The motoneurons of the oculomotor complex responsible for controlling accommodation and pupil size of the marmoset were identified by injecting horseradish peroxidase (HRP) into the ciliary ganglion. The anatomical organization of accommodation and pupil constrictor motoneurons was determined using electrical stimulation techniques. HRP-labelled cells were found through the whole length of the Edinger-Westphal nucleus (EW) and also just ventral to this nucleus in caudal sections. A projection from the antero-median nucleus to the ciliary ganglion could not be demonstrated. Electrical stimulation data showed that currents of less than 1 microampere applied inside the EW evoked accommodation responses. Pupil constriction responses, on the other hand, were evoked with weak currents at sites ventral to those in the EW generating accommodation at caudal and central levels. It was concluded that the EW was responsible for accommodation and areas containing HRP-labelled cells ventral to the caudal part of the EW were responsible for pupil constriction.

Distribution of parasympathetic motoneurones in the oculomotor complex innervating the ciliary ganglion in the marmoset (Callithrix jacchus).

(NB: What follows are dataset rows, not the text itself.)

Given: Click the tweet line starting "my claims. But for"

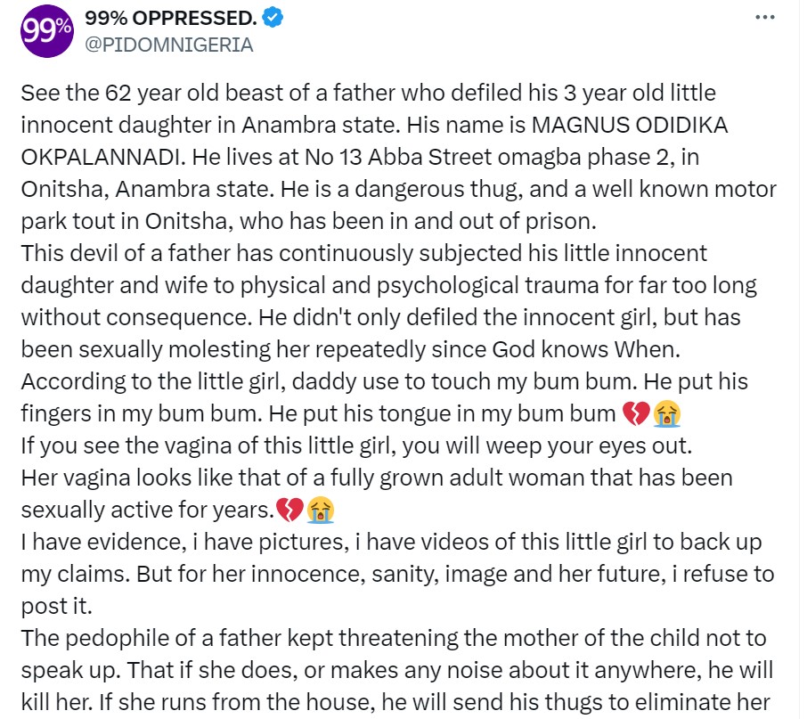Looking at the screenshot, I should [397, 575].
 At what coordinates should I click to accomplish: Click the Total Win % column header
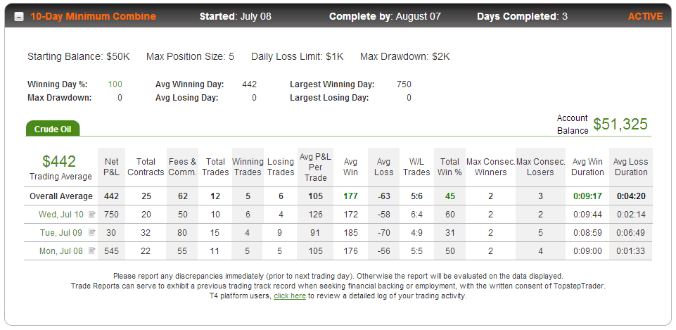pyautogui.click(x=449, y=167)
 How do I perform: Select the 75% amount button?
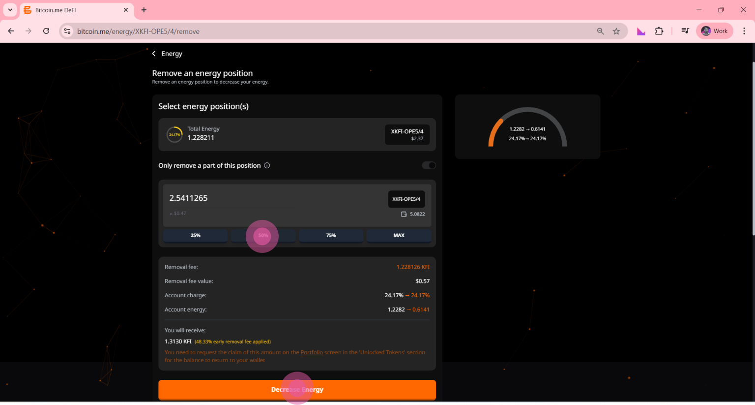tap(331, 235)
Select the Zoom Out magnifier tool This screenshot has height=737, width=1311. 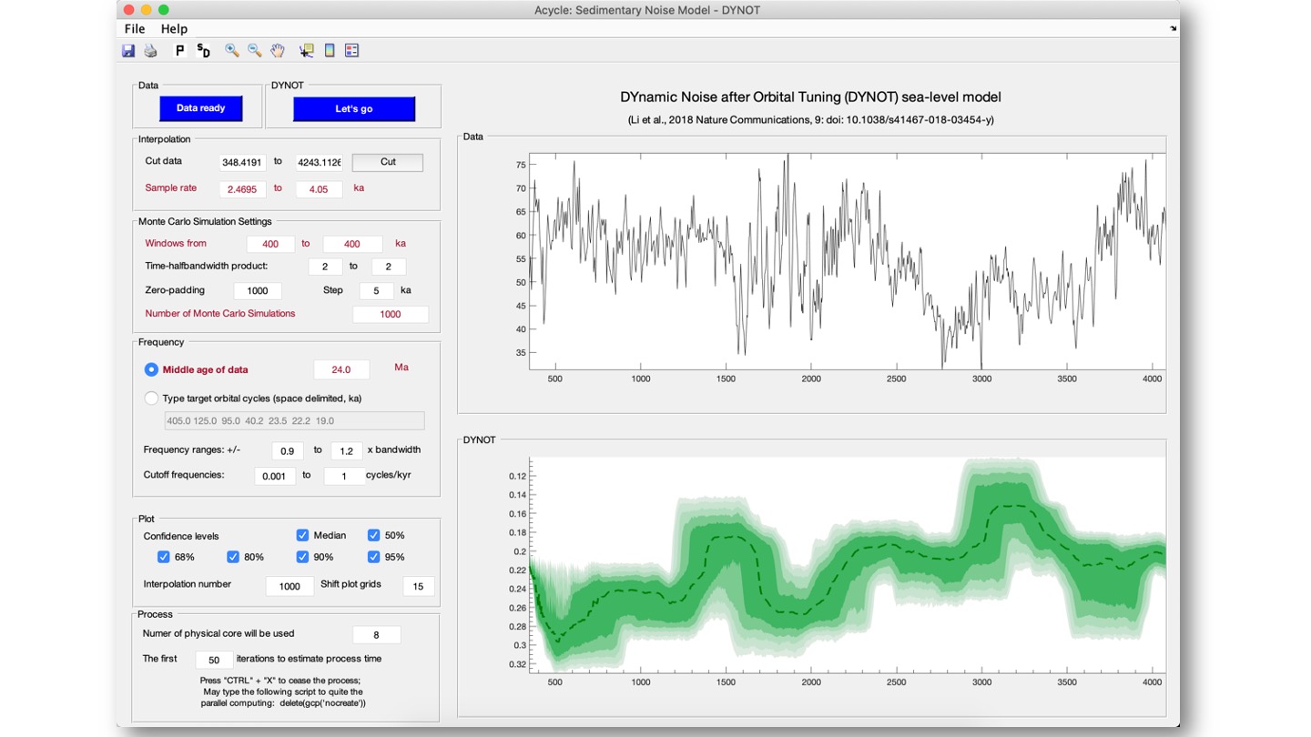click(255, 51)
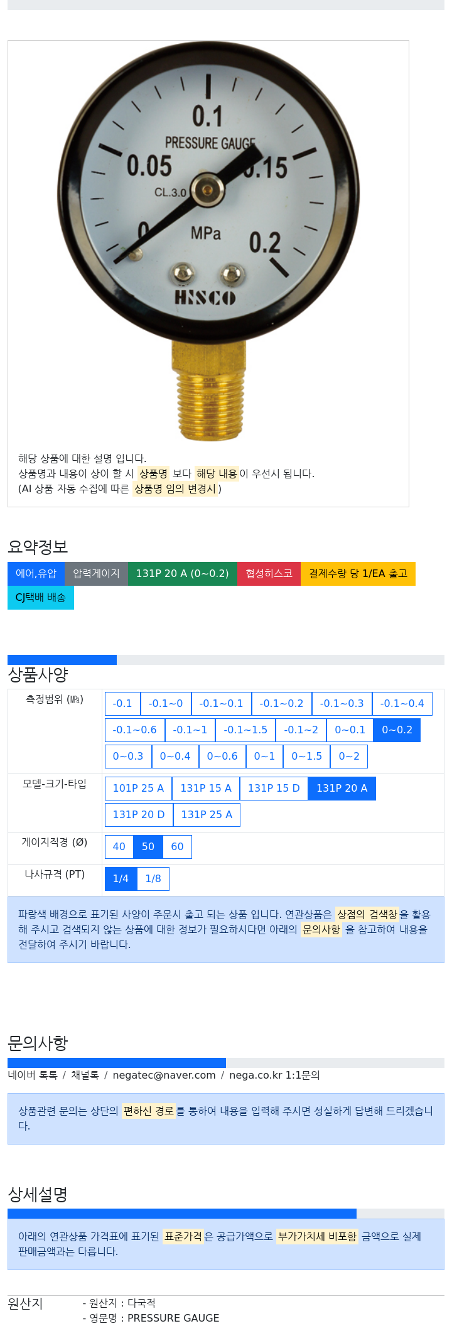Click the negatec@naver.com email contact

pos(164,1075)
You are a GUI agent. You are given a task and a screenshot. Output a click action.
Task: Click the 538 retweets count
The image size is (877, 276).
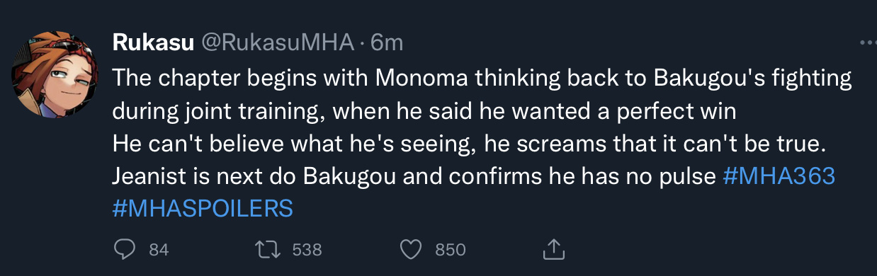pos(307,250)
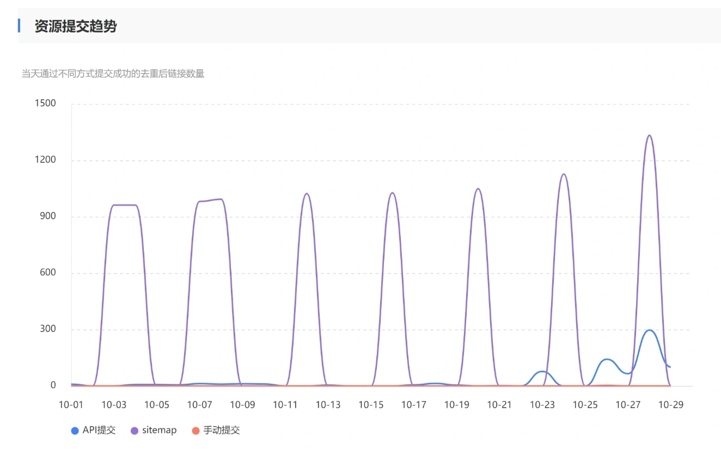Select the highest sitemap peak at 10-28
Screen dimensions: 721x449
(649, 136)
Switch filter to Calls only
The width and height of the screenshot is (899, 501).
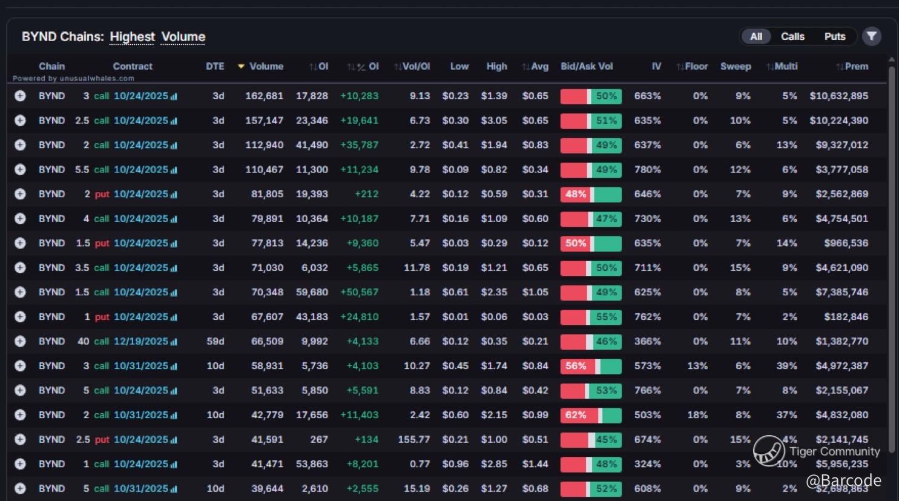tap(792, 36)
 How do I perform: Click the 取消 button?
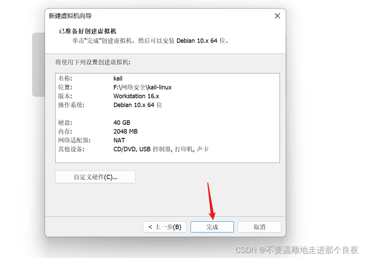tap(260, 227)
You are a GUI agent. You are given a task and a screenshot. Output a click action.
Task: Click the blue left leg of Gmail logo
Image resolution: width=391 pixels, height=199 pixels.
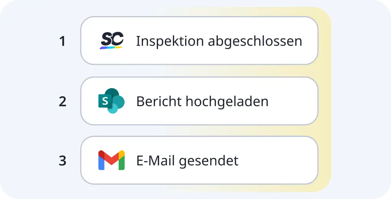pyautogui.click(x=101, y=163)
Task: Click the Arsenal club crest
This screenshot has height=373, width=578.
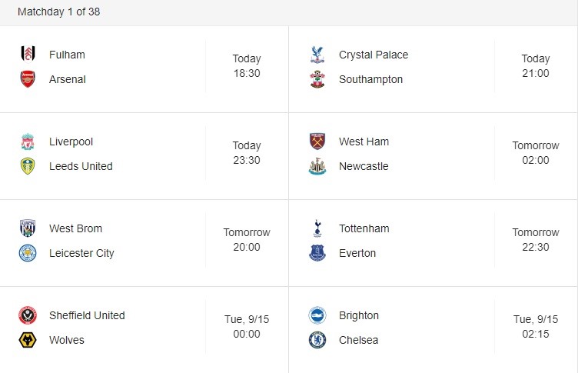Action: click(x=28, y=79)

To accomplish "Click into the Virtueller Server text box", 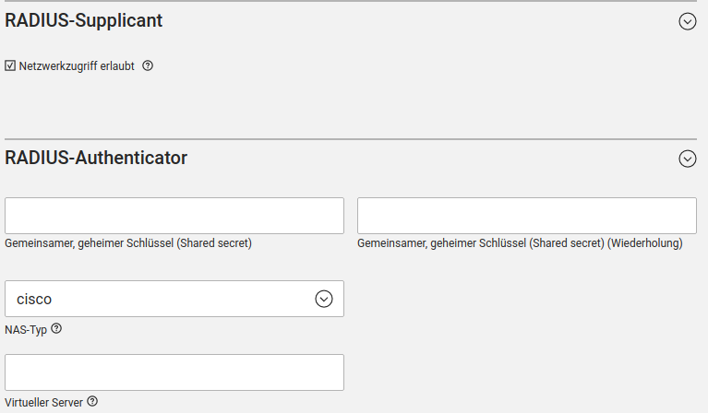I will tap(174, 372).
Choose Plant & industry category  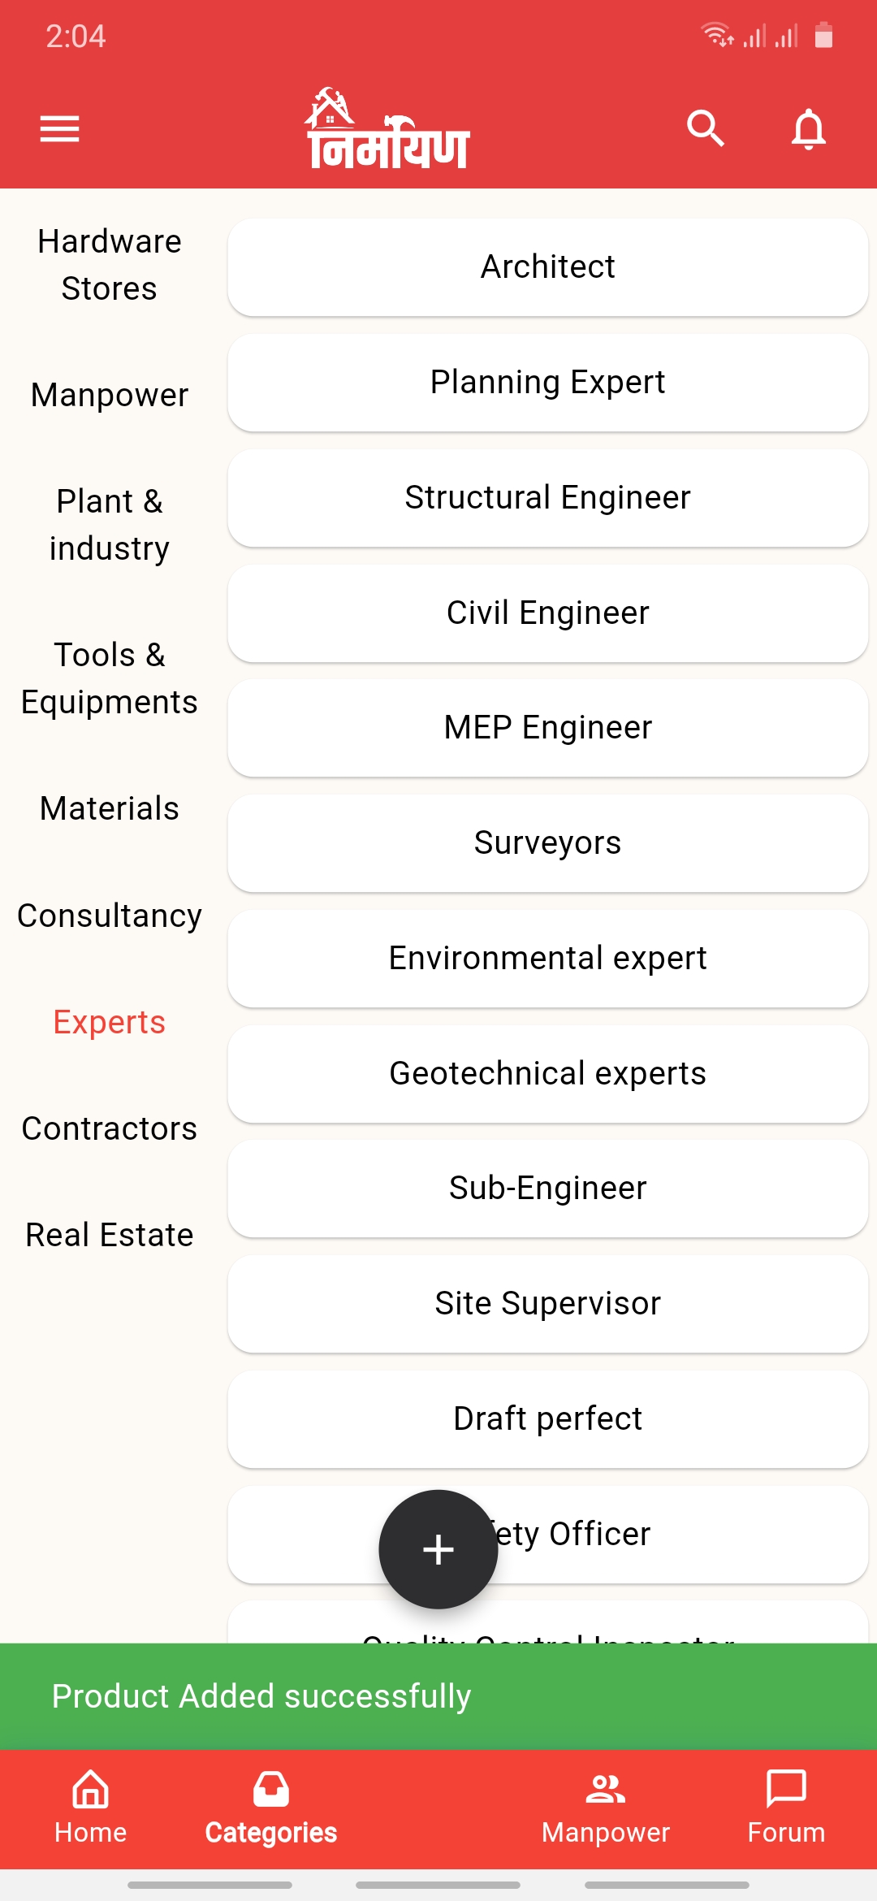coord(110,525)
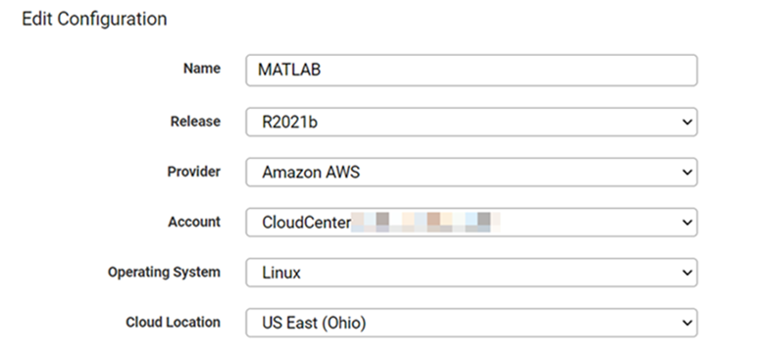763x360 pixels.
Task: Open the Provider dropdown showing Amazon AWS
Action: point(471,172)
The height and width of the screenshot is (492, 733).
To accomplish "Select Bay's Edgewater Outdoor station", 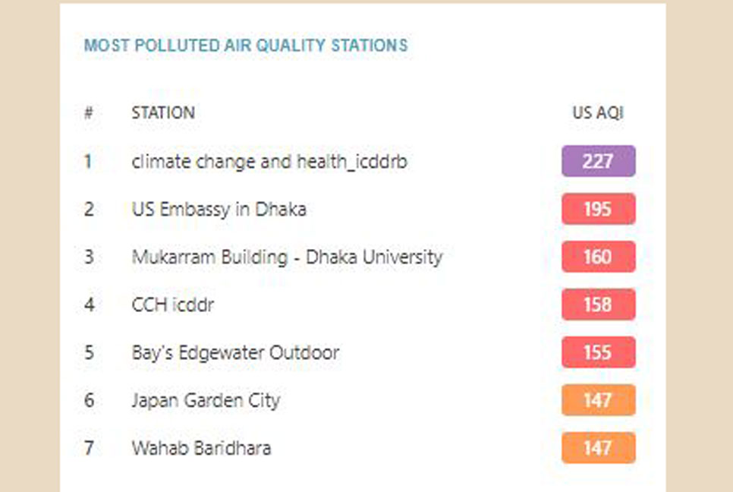I will [235, 352].
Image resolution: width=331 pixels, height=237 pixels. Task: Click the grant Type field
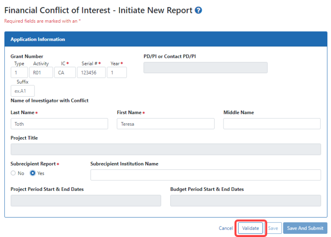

Parasympathetic motoneurones in the oculomotor complex which innervate the ciliary ganglion were identified using the horseradish peroxidase (HRP) retrograde axonal tracer technique. The ciliary ganglion was located behind the eye by a lateral orbital approach and injected with HRP pellets mounted on the tips of microelectrodes. Most of the labelled cells were distributed throughout the whole Edinger-Westphal nucleus (EW). Outside the EW, only a small number of labelled cells were found, and most of these were located in the median zone ventral to the EW. There was no evidence of a division of the EW into rostral and posterior subnuclei, nor for separate cell populations in the EW and the anterior median nucleus (AM), respectively. At rostral levels labelled cells were confined to the EW with no overlap into the AM. In contrast to most previous studies no labelled cells were found in the AM. The possible physiological functions of the EW and the ventral components of the EW are discussed.